Prevalence and Factors Associated with Toxoplasma Gondii Immunization among Pregnant Women in Douala – Cameroon
Background: Toxoplasmosis, an infection by Toxoplasma (T.) gondii, often occurs without symptoms in immune competent adults, but can affect the fetus, causing miscarriage or severe complications if the infection takes place during pregnancy. Its prevalence varies widely and depends on dietary habits and hygiene levels within the population. The objective was to determine the seroprevalence and factors associated with T. gondii among pregnant women in three health care units in Douala, Cameroon.

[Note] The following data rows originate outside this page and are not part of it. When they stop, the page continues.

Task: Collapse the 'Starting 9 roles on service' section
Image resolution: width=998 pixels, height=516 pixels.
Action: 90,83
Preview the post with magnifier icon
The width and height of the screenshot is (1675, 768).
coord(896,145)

Method: A cross-sectional, descriptive and analytic study was conducted from January 10 to April 30, 2015. Pregnant women were interviewed after informed consent during antenatal care. Data were obtained on socio-demographic characteristics, dietary and hygiene habits, and cohabitation with cats. Serological diagnosis of T. gondii was obtained through the ELISA technique (Enzyme- Linked Immuno-Sorbant Assay) to measure values of IgG and IgM. Data were analyzed using Epi Info 7, Excel 2007 and XLSTAT 7.5.2. Associations between variables of interest and T. gondii immunization were investigated using the Chi–Square analysis, with p values less than 0.05 considered statistically significant.
Results: The average age of the 327 pregnant women who took part in the study was 31 ± 5 years. The seroprevalence of T. gondii was 78.6%. There was no significant association between the seroprevalence and age, cohabitation with cats, eating uncooked food, and source of drinking water (p>0.05). The lower the educational level, the higher the prevalence of T. gondii antibodies (p=0.0003). The mean value of IgG was 183 ± 1126 IU/ml with a minimum of 0.0 IU/ml and maximum of 19714 IU/ml.
Conclusion: There is high seroprevalence of T. gondii among pregnant women in Douala. The educational level is the main associated factor. Health education and awareness of the disease and its transmission to pregnant women could be created during antenatal follow up to reduce the risk of first infection during pregnancy.